Wandsworth lies on the Southside of the Thames River and blends city life with beautiful views. Known for its green spaces, river scenes, and lovely homes, it’s perfect for families and working professionals. You’ll find well-crafted old houses and new community developments that capture modern comfort.

Landmarks like the Royal Victoria Patriotic Building highlight its heritage. Local galleries and art venues keep adding to its culture.

You will find lush parks like Wandsworth Common and King George’s Park. These spots offer an abundance of room for fun, sports, or just chilling out.

Whether it’s local markets or fancy restaurants by the river, there’s something for everyone. The large Southside Shopping Centre adds even more options with brand stores and unique finds.

The borough commits to top-notch education with great schools for all ages. Parents pick Wandsworth because its schools lay stellar foundations for kids’ futures.

There’s easy travel in and around London thanks to trains, buses, and boats. Plus, being close to major roads and airports makes national or international trips stress-free.

Wandsworth is alive with events like local arts festivals or Battersea Park fireworks every year.

Unique things about Living in Wandsworth:

  • Wandsworth has a rich history that spans centuries, being along the River Thames. It is home to several conservation areas and historic buildings, including the Grade II* listed Royal Victoria Patriotic Building, which has a fascinating history dating back to its origins in the 1850s as an orphanage and later uses during both World Wars.
  • One of the borough’s significant green spaces, Wandsworth Common, offers a peaceful retreat from urban life. It spans over 175 acres and includes a variety of habitats like ponds, woodlands, and grassed areas, making it a popular spot for recreational activities, wildlife spotting, and community events.
  • Wandsworth has a longstanding association with the brewing industry, historically home to the Young’s Brewery, which was a central part of the community since its establishment in 1831 until brewing ceased on-site in 2006. Today, the area embraces its brewing heritage by being a hub for craft beer enthusiasts, with several microbreweries and beer festivals celebrating the local and broader London craft beer scene.


Postcode: SW19
Population: 68,187 (Census 2011)

Wimbledon Common is great for outdoor fun like walking or cycling. Wimbledon Park offers sports facilities for a range of activities.

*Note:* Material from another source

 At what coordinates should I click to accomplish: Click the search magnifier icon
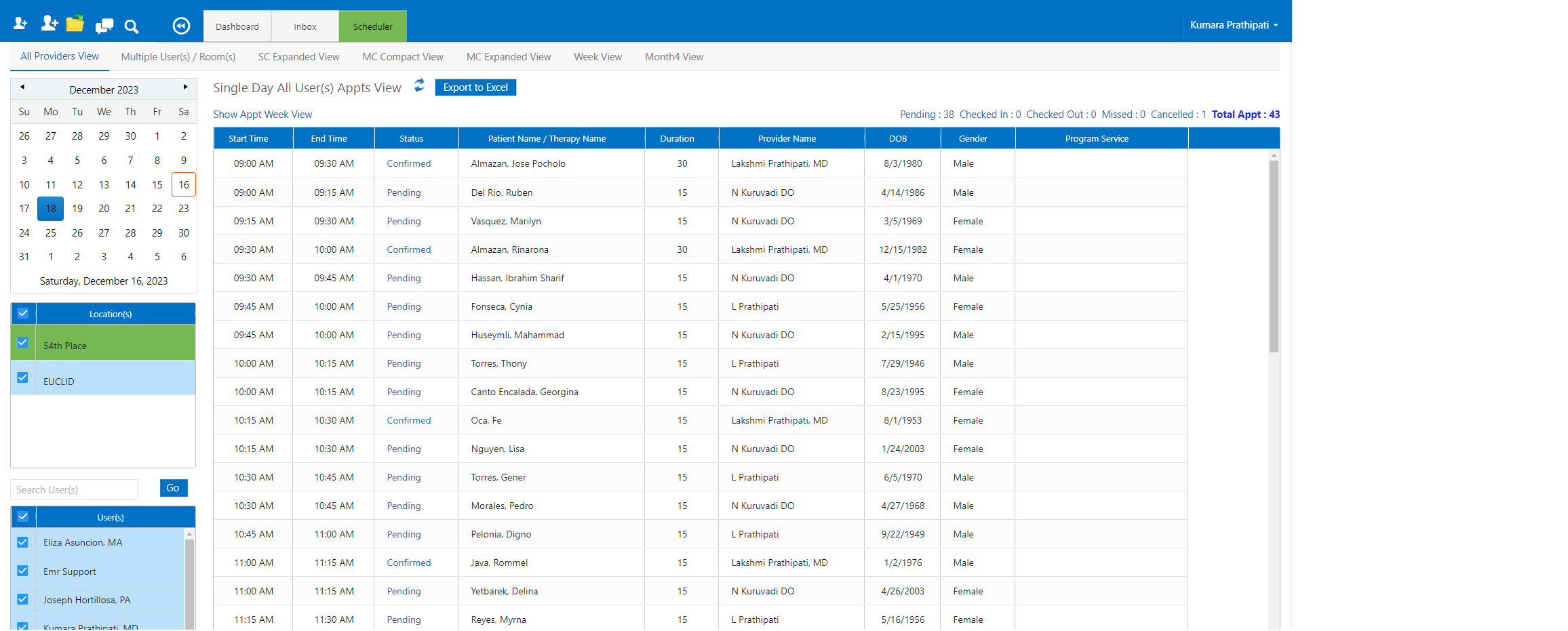(132, 26)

There is a mixture of both public and private schools that offer excellent education for kids.

Travel to other places is easy due to the train and tube connections at Wimbledon station. Buses also travel through, making it easy to get around.

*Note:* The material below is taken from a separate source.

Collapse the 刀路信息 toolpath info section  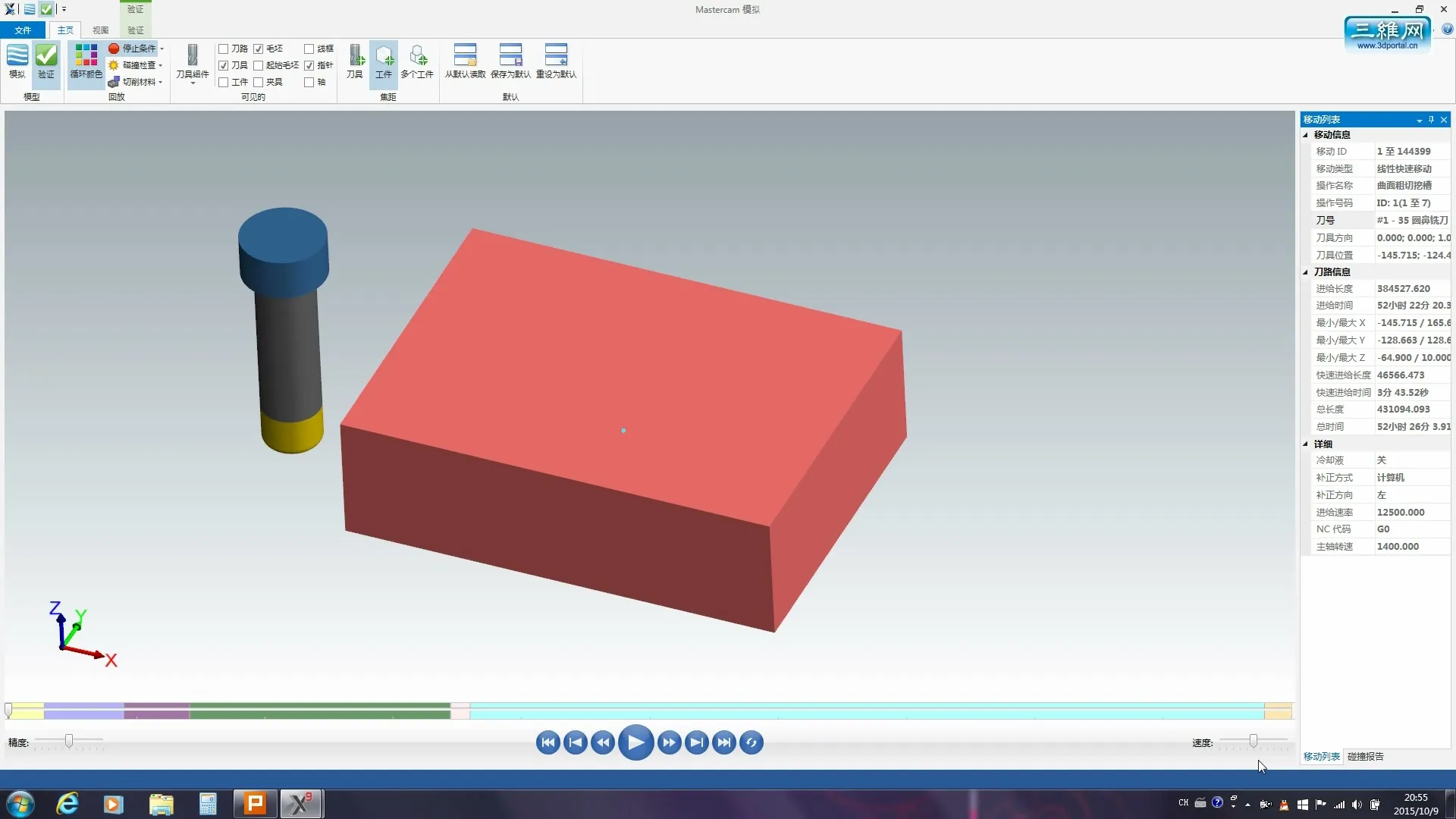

There are events happening all year round—beyond the famous tennis championships. You will find a theatre with shows and music, and the Village area gives off a small-town feel with shops and eateries.

Unique things about Living in Wimbledon:

  • The area’s prestigious tennis tournament, known worldwide, attracts fans from everywhere. Held every June and July, it turns the area into a global sports hub, with an electric atmosphere.
  • Wimbledon Common is one of London’s largest open spaces with over 1,100 acres of woods, heaths, and ponds. It offers locals and visitors a beautiful spot for outdoor activities in suburban London. Here, you’ll also find the iconic Wimbledon Windmill.
  • The Polka Theatre is the UK’s first theatre designed for children. Since 1979, it has been creating engaging plays for kids aged 0–13. The theatre has become an iconic venue for families to enjoy.